# [Задание 1]
Чем, согласно отрывку воспоминаний, занимался очень состоятельный дед?
# [Задание 2]
Продолжите отрывок воспоминаний о бабушке и религиозном воспитании, начав сразу после его последнего предложения.

# [Отрывок воспоминаний]
■ ■ ■
У папиного отца, который тоже был убит в мирное время (у меня оба деда в мирное время погибли, будучи убитыми разбойниками на Кавказе), была сестра, которая после смерти деда всех племянников взяла к себе на воспитание в Петербург. Бабушка дождалась рождения последней дочери, которая родилась уже после убийства ее мужа, и с ней уехала. Она устроилась экономкой в какой-то помещичий дом. А до этого она была очень богатой, поскольку мой дед был человек очень состоятельный. (Он был нотариус, хозяин нотариальной конторы.)

Бабушка, оставшись без средств, с маленькой новорожденной девочкой на руках, взяла на воспитание старших пять человек. По рождению она была лютеранка, но в душе — православная: ходила в православную церковь, одевалась почти что как монахиня. Работала она главным библиотекарем в Публичной библиботеке в Петербурге (теперь она Салтыкова-Щедрина), интересовалась вопросами религии — не только православной, не только христианской: состояла в переписке с такими видными теософками, как Елена Блаватская, и другие…

Оставаясь лютеранкой «по паспорту» и православной по существу, она подарила мне мое первое Евангелие, мой первый молитвенник. И я считаю, что именно она дала мне первое религиозное воспитание, заложила первый кирпичик моей будущей церковной профессии. Она была к тому же вегетарианка, хотя это не обязательно было. Поэтому когда готовили творожную пасху, то для бабушки делали пасху без яиц, потому что яиц она тоже не ела. У нее было много икон, много картин на религиозные темы, портретов… Ее комната, как келья, была несколько монашеского стиля. Она всегда приезжала к нам два раза в году — на Рождество и на Пасху — и гостила по две недели. Остальное время проходило для нас без всякого религиозного воспитания.
■ ■ ■
# [Исходные данные]
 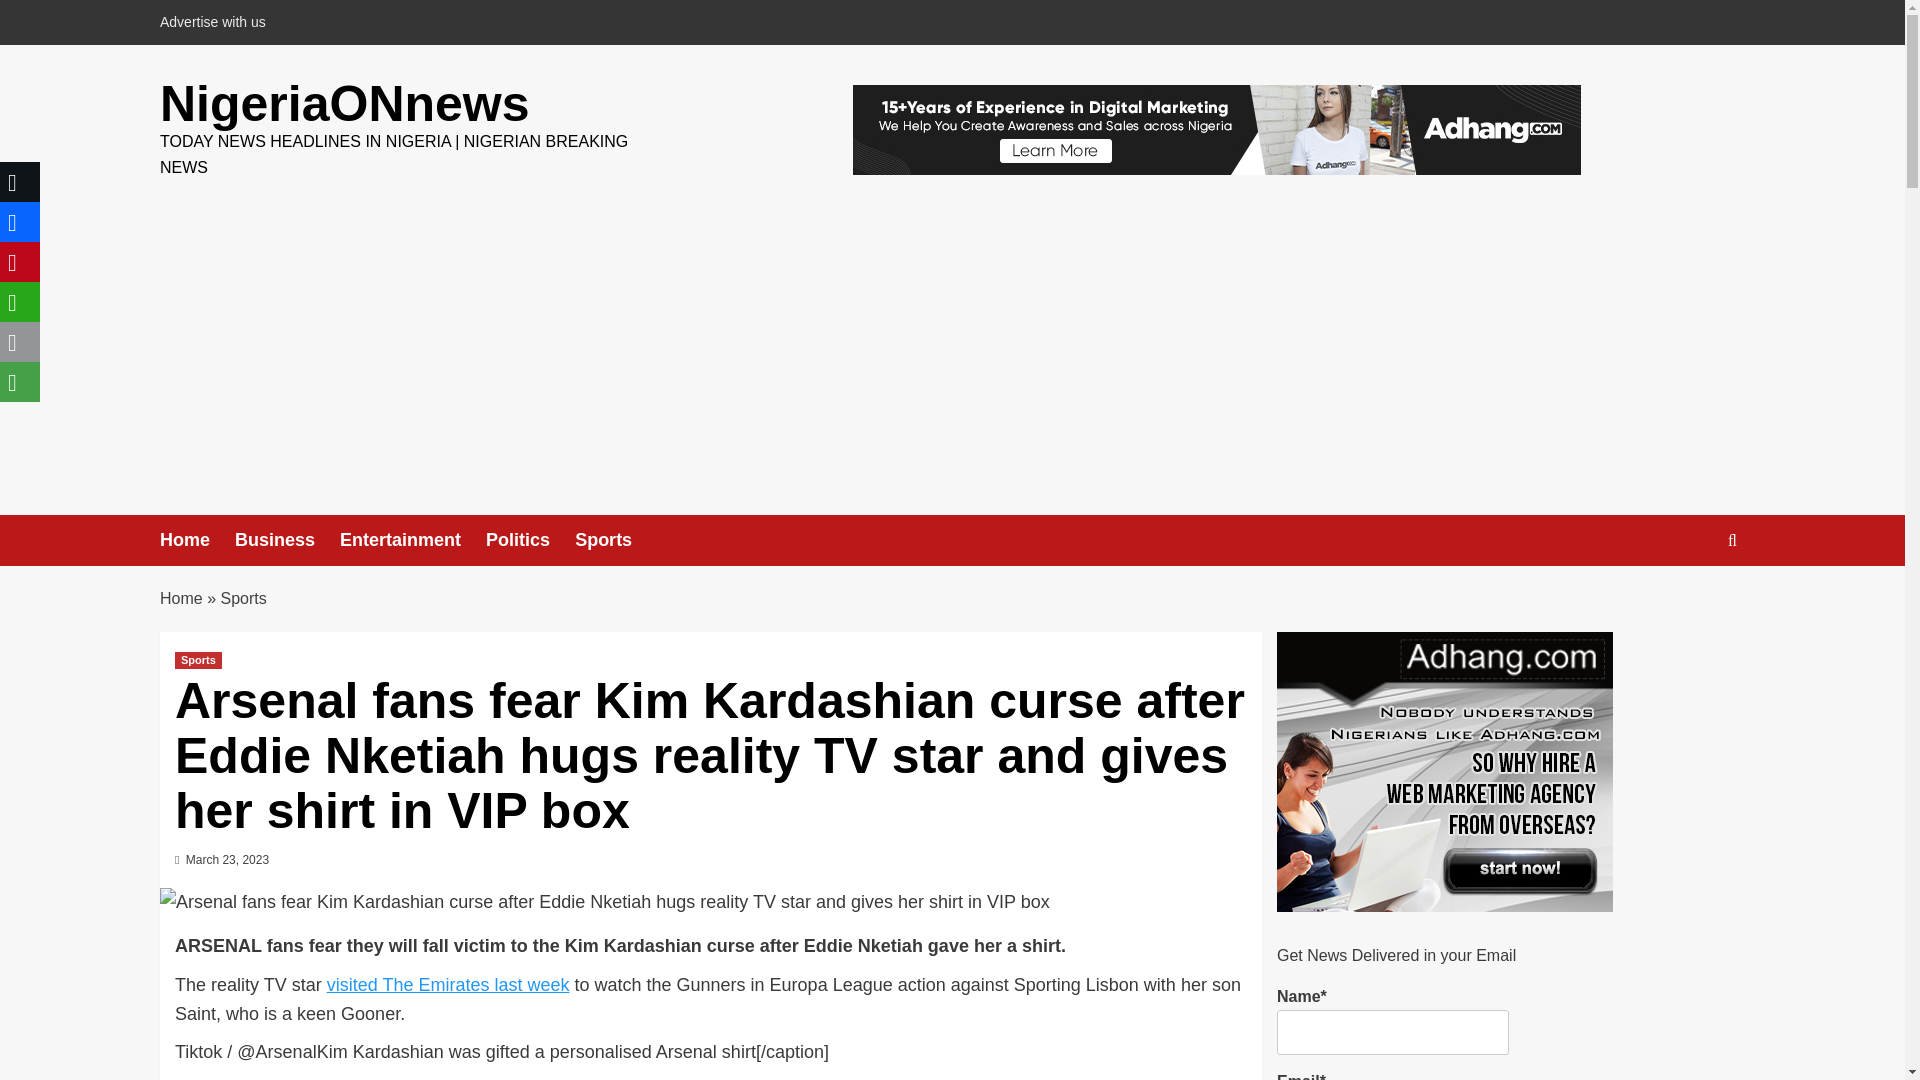 What do you see at coordinates (198, 660) in the screenshot?
I see `Sports` at bounding box center [198, 660].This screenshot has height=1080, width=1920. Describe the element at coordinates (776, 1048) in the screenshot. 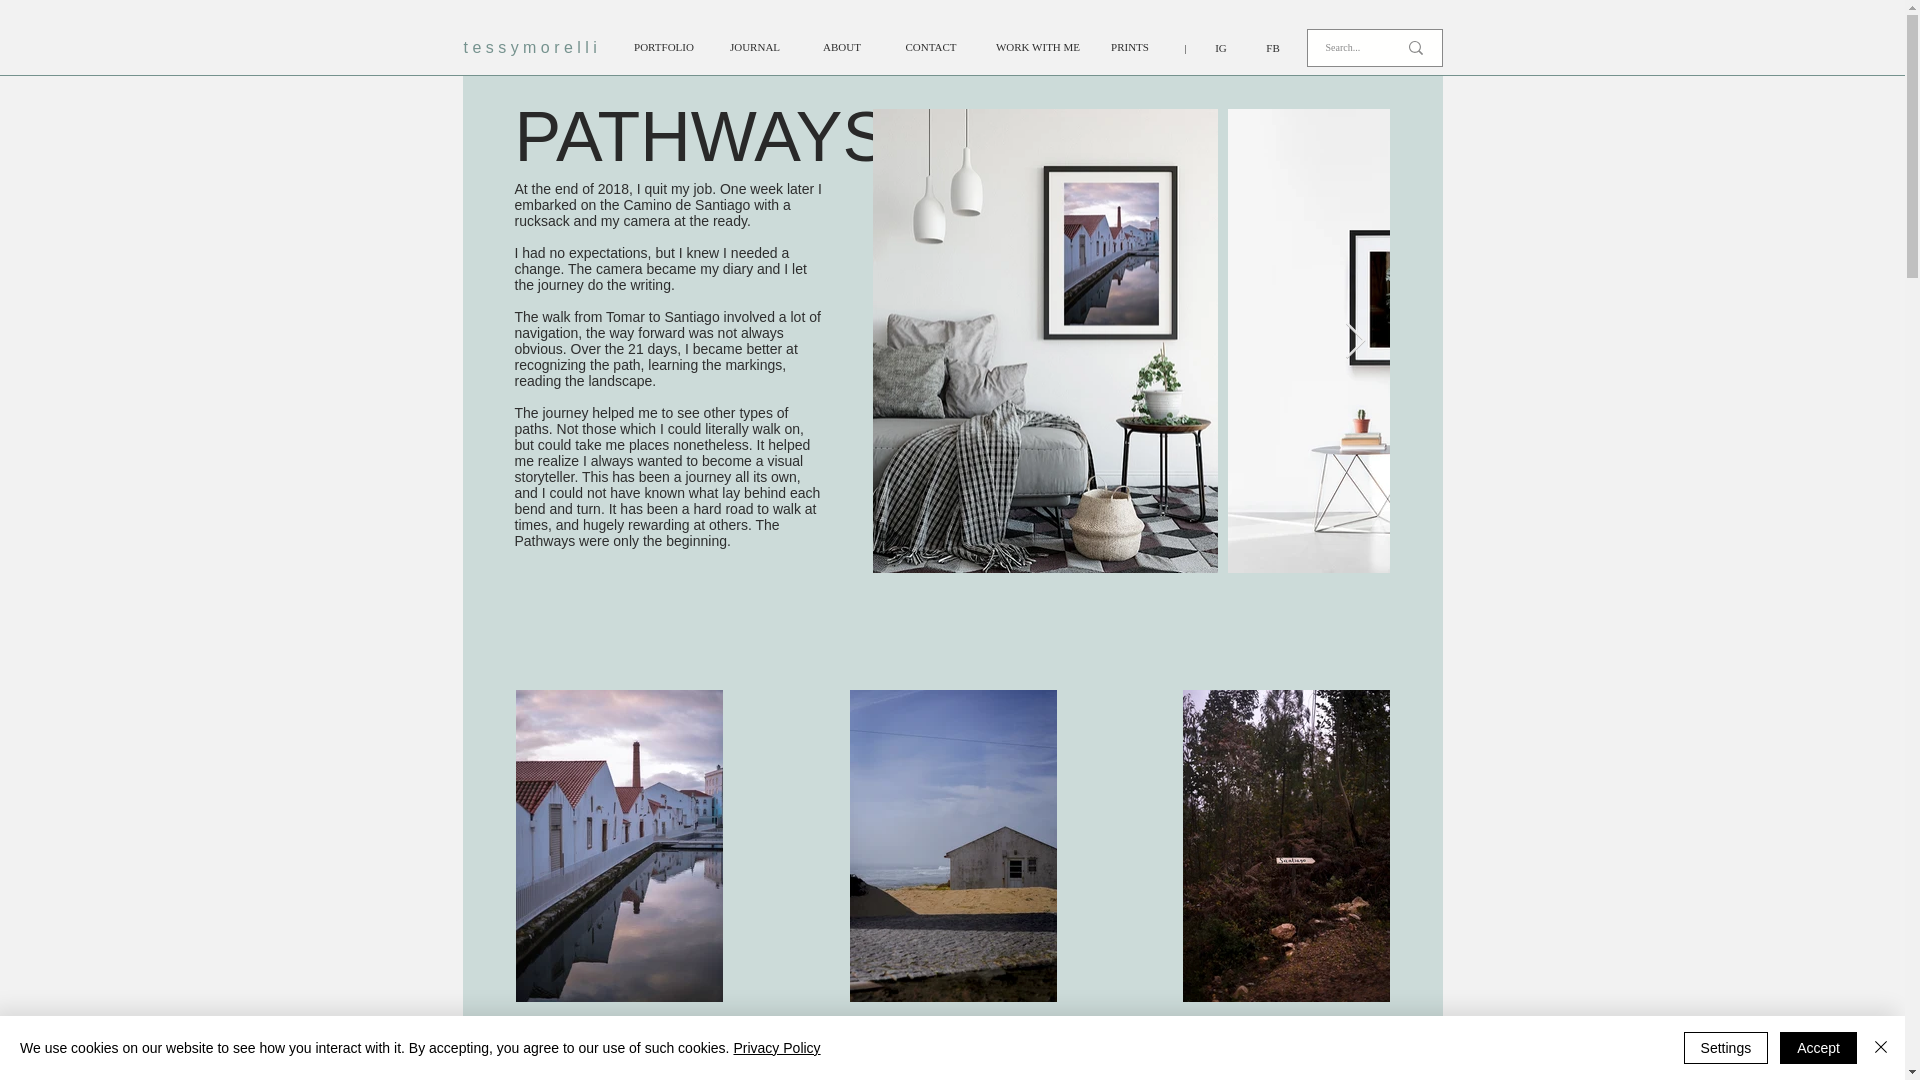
■ ■ ■
# [Ответ 1]
Он был нотариусом, хозяином нотариальной конторы.

# [Ответ 2]
Потом, когда мы переехали в Гельсингфорс в 1912 году, то, конечно, жизнь стала другой: Гельсингфорс (ныне Хельсинки) — Финляндия, там культура уже западная.

Мы жили близко от Большого Успенского собора, скоро началась война, папа с миноносцем всегда был на передовых позициях, и, конечно, мама чаще ходила в церковь и нас с собой брала. Так было до момента революции.

Обе революции мы пережили в Гельсингфорсе: и Февральскую, и Октябрьскую. Помню (это было в Феврале), шел Великий пост, мы с мамой пошли исповедоваться, а причаститься на другой день не смогли, потому что была такая стрельба, что из дома было выйти невозможно. К Гельсингфорсу корабли подошли вплотную, они стояли у самой пристани, мы жили в морском районе… поэтому революцию мы очень близко видели. Когда стреляли и снаряды по нашей улице шпарили вдоль дома, мы уходили в коридор, закрывали две двери и в коридоре отсиживались, пока кончится перестрелка. Тоже заставило немножечко повзрослеть…

Папу матросы очень любили. Когда началась знаменитая «варфоломеевская ночь» в Гельсингфорсе, матросы пришли и говорят: «Ваше превосходительство, разрешите, мы вас запрем в вашей каюте как бы формально и поставим часового. На нашем корабле все вас хорошо знают и любят, но сейчас шпана болтается, переодетая в морскую форму, ленточки перевернуты, чтобы не видно было, с какого корабля, мало ли кто зайдет…»

И вот я помню, был у нас вечером прием, папины сослуживцы у нас обедали. Шесть человек было офицеров и шесть их жен — двенадцать человек сидело за столом. А на другой день утром в обеденный перерыв они все сидели в кают-компании, кроме папы, который был «под арестом» в своей каюте. На корабль совершенно свободно вошел какой-то переодетый «джентльмен» с перевернутыми ленточками. (Тогда все по кораблям военным ходили «братушки» с пулеметами.) Вошел в кают-компанию, и в ту секунду, когда матрос пошел на камббуз, чтобы принести второе блюдо, он всех пятерых из пулемета… Так что папа пришел и говорит: «Из всех, кто у нас вчера ужинал, в живых не осталось никого».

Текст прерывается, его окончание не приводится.